• [WORK TO COMPLETE]: Restate each entry shown beneath this instruction, keeping its wording intact.

[GIVEN INFORMATION]

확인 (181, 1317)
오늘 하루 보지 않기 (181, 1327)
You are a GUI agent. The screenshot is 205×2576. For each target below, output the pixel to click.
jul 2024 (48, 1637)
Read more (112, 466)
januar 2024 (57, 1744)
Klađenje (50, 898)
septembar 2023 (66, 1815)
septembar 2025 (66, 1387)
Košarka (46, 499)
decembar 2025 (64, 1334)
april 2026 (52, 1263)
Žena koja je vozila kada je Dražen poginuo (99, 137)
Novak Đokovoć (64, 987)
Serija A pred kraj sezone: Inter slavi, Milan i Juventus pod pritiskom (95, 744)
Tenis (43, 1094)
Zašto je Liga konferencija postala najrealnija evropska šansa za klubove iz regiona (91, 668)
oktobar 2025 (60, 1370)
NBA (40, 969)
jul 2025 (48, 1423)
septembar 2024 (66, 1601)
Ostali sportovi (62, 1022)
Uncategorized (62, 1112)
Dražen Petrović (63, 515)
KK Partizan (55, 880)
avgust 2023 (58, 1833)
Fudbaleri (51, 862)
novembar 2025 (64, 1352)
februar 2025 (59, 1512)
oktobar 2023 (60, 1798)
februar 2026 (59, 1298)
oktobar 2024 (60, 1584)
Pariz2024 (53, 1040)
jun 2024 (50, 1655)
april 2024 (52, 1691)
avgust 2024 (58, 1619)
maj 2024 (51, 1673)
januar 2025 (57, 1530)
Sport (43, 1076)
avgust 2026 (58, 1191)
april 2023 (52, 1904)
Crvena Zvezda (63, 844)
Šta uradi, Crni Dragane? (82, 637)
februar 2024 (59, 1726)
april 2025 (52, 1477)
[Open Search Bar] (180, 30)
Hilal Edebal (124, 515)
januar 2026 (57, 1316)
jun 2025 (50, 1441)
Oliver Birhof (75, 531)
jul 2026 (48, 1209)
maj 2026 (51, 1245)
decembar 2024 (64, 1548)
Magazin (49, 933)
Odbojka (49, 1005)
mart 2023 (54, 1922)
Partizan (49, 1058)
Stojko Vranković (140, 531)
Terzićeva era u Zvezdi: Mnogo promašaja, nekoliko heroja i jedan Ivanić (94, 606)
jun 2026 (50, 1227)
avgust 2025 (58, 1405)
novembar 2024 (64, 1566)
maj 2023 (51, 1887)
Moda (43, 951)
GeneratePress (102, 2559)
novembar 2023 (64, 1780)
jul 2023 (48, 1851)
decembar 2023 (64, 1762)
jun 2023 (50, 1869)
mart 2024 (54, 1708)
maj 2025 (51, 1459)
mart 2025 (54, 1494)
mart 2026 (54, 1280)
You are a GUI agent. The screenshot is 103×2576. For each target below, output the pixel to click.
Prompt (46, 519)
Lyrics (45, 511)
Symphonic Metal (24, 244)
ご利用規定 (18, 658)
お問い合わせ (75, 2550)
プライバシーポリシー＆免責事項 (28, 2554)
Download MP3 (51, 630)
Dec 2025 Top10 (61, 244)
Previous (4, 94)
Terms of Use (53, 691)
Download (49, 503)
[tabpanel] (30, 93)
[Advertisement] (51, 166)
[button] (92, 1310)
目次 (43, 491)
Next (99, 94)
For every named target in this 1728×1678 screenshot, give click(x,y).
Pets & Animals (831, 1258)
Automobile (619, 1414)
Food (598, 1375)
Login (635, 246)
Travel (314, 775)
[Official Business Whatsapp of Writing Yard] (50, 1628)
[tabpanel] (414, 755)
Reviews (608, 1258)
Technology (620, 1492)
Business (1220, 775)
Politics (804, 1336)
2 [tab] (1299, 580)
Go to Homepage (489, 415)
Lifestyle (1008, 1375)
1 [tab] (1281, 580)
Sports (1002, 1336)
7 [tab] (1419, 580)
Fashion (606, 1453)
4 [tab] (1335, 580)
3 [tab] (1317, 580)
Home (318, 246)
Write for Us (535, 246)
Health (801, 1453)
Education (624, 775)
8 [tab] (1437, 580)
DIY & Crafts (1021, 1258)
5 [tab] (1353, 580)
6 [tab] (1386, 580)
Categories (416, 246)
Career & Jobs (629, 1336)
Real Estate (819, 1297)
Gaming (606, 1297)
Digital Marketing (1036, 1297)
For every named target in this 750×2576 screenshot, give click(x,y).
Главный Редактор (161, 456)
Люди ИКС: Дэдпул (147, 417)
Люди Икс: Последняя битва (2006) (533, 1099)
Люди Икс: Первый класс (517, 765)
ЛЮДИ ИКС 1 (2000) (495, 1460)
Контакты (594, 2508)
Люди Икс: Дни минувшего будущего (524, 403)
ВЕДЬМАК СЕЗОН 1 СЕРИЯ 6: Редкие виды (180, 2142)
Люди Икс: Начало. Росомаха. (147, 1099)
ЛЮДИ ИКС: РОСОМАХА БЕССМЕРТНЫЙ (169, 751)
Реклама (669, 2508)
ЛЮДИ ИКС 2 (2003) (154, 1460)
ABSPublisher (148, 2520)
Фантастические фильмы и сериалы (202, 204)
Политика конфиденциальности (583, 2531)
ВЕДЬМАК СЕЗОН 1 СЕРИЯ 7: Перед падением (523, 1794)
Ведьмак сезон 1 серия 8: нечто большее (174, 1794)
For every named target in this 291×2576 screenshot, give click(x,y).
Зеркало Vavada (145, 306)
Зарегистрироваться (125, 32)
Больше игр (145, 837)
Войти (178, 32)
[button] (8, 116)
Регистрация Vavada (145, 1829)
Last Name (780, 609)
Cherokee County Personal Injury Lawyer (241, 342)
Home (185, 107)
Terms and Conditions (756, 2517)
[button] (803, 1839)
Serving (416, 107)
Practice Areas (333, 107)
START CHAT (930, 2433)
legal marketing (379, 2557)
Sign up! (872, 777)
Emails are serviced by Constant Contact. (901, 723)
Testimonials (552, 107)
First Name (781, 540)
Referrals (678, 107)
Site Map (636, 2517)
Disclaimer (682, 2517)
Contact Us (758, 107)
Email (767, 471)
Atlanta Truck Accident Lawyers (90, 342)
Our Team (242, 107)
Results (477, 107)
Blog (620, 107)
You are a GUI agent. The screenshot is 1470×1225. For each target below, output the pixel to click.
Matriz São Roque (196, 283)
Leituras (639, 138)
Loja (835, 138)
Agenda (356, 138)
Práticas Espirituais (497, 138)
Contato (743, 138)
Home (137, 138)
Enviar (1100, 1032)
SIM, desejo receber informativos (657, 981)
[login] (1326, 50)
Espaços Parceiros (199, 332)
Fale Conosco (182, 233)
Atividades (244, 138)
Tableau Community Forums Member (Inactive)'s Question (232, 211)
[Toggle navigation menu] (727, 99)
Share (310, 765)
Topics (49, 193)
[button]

[/GIVEN INFORMATION]

• [SOLUTION TO THIS TASK]:
확인 (181, 1317)
오늘 하루 보지 않기 (181, 1327)
You are a GUI agent. The screenshot is 205×2576. For each target below, output the pixel to click.
jul 2024 (48, 1637)
Read more (112, 466)
januar 2024 (57, 1744)
Klađenje (50, 898)
septembar 2023 (66, 1815)
septembar 2025 (66, 1387)
Košarka (46, 499)
decembar 2025 (64, 1334)
april 2026 (52, 1263)
Žena koja je vozila kada je Dražen poginuo (99, 137)
Novak Đokovoć (64, 987)
Serija A pred kraj sezone: Inter slavi, Milan i Juventus pod pritiskom (95, 744)
Tenis (43, 1094)
Zašto je Liga konferencija postala najrealnija evropska šansa za klubove iz regiona (91, 668)
oktobar 2025 (60, 1370)
NBA (40, 969)
jul 2025 (48, 1423)
septembar 2024 (66, 1601)
Ostali sportovi (62, 1022)
Uncategorized (62, 1112)
Dražen Petrović (63, 515)
KK Partizan (55, 880)
avgust 2023 (58, 1833)
Fudbaleri (51, 862)
novembar 2025 (64, 1352)
februar 2025 (59, 1512)
oktobar 2023 (60, 1798)
februar 2026 (59, 1298)
oktobar 2024 (60, 1584)
Pariz2024 (53, 1040)
jun 2024 (50, 1655)
april 2024 (52, 1691)
avgust 2024 (58, 1619)
maj 2024 (51, 1673)
januar 2025 (57, 1530)
Sport (43, 1076)
avgust 2026 (58, 1191)
april 2023 (52, 1904)
Crvena Zvezda (63, 844)
Šta uradi, Crni Dragane? (82, 637)
februar 2024 (59, 1726)
april 2025 (52, 1477)
[Open Search Bar] (180, 30)
Hilal Edebal (124, 515)
januar 2026 (57, 1316)
jun 2025 (50, 1441)
Oliver Birhof (75, 531)
jul 2026 (48, 1209)
maj 2026 (51, 1245)
decembar 2024 (64, 1548)
Magazin (49, 933)
Odbojka (49, 1005)
mart 2023 (54, 1922)
Partizan (49, 1058)
Stojko Vranković (140, 531)
Terzićeva era u Zvezdi: Mnogo promašaja, nekoliko heroja i jedan Ivanić (94, 606)
jun 2026 (50, 1227)
avgust 2025 (58, 1405)
novembar 2024 (64, 1566)
maj 2023 (51, 1887)
Moda (43, 951)
GeneratePress (102, 2559)
novembar 2023 (64, 1780)
jul 2023 (48, 1851)
decembar 2023 (64, 1762)
jun 2023 (50, 1869)
mart 2024 (54, 1708)
maj 2025 (51, 1459)
mart 2025 (54, 1494)
mart 2026 (54, 1280)
You are a GUI agent. The screenshot is 103×2576. For each target below, output the pixel to click.
Prompt (46, 519)
Lyrics (45, 511)
Symphonic Metal (24, 244)
ご利用規定 (18, 658)
お問い合わせ (75, 2550)
プライバシーポリシー＆免責事項 (28, 2554)
Download MP3 (51, 630)
Dec 2025 Top10 (61, 244)
Previous (4, 94)
Terms of Use (53, 691)
Download (49, 503)
[tabpanel] (30, 93)
[Advertisement] (51, 166)
[button] (92, 1310)
目次 (43, 491)
Next (99, 94)
For every named target in this 1728×1678 screenshot, give click(x,y).
Pets & Animals (831, 1258)
Automobile (619, 1414)
Food (598, 1375)
Login (635, 246)
Travel (314, 775)
[Official Business Whatsapp of Writing Yard] (50, 1628)
[tabpanel] (414, 755)
Reviews (608, 1258)
Technology (620, 1492)
Business (1220, 775)
Politics (804, 1336)
2 [tab] (1299, 580)
Go to Homepage (489, 415)
Lifestyle (1008, 1375)
1 [tab] (1281, 580)
Sports (1002, 1336)
7 [tab] (1419, 580)
Fashion (606, 1453)
4 [tab] (1335, 580)
3 [tab] (1317, 580)
Home (318, 246)
Write for Us (535, 246)
Health (801, 1453)
Education (624, 775)
8 [tab] (1437, 580)
DIY & Crafts (1021, 1258)
5 [tab] (1353, 580)
6 [tab] (1386, 580)
Categories (416, 246)
Career & Jobs (629, 1336)
Real Estate (819, 1297)
Gaming (606, 1297)
Digital Marketing (1036, 1297)
For every named target in this 750×2576 screenshot, give click(x,y).
Главный Редактор (161, 456)
Люди ИКС: Дэдпул (147, 417)
Люди Икс: Последняя битва (2006) (533, 1099)
Люди Икс: Первый класс (517, 765)
ЛЮДИ ИКС 1 (2000) (495, 1460)
Контакты (594, 2508)
Люди Икс: Дни минувшего будущего (524, 403)
ВЕДЬМАК СЕЗОН 1 СЕРИЯ 6: Редкие виды (180, 2142)
Люди Икс: Начало. Росомаха. (147, 1099)
ЛЮДИ ИКС: РОСОМАХА БЕССМЕРТНЫЙ (169, 751)
Реклама (669, 2508)
ЛЮДИ ИКС 2 (2003) (154, 1460)
ABSPublisher (148, 2520)
Фантастические фильмы и сериалы (202, 204)
Политика конфиденциальности (583, 2531)
ВЕДЬМАК СЕЗОН 1 СЕРИЯ 7: Перед падением (523, 1794)
Ведьмак сезон 1 серия 8: нечто большее (174, 1794)
For every named target in this 291×2576 screenshot, give click(x,y).
Зеркало Vavada (145, 306)
Зарегистрироваться (125, 32)
Больше игр (145, 837)
Войти (178, 32)
[button] (8, 116)
Регистрация Vavada (145, 1829)
Last Name (780, 609)
Cherokee County Personal Injury Lawyer (241, 342)
Home (185, 107)
Terms and Conditions (756, 2517)
[button] (803, 1839)
Serving (416, 107)
Practice Areas (333, 107)
START CHAT (930, 2433)
legal marketing (379, 2557)
Sign up! (872, 777)
Emails are serviced by Constant Contact. (901, 723)
Testimonials (552, 107)
First Name (781, 540)
Referrals (678, 107)
Site Map (636, 2517)
Disclaimer (682, 2517)
Contact Us (758, 107)
Email (767, 471)
Atlanta Truck Accident Lawyers (90, 342)
Our Team (242, 107)
Results (477, 107)
Blog (620, 107)
You are a GUI agent. The screenshot is 1470×1225. For each target below, output the pixel to click.
Matriz São Roque (196, 283)
Leituras (639, 138)
Loja (835, 138)
Agenda (356, 138)
Práticas Espirituais (497, 138)
Contato (743, 138)
Home (137, 138)
Enviar (1100, 1032)
SIM, desejo receber informativos (657, 981)
[login] (1326, 50)
Espaços Parceiros (199, 332)
Fale Conosco (182, 233)
Atividades (244, 138)
Tableau Community Forums Member (Inactive)'s Question (232, 211)
[Toggle navigation menu] (727, 99)
Share (310, 765)
Topics (49, 193)
[button]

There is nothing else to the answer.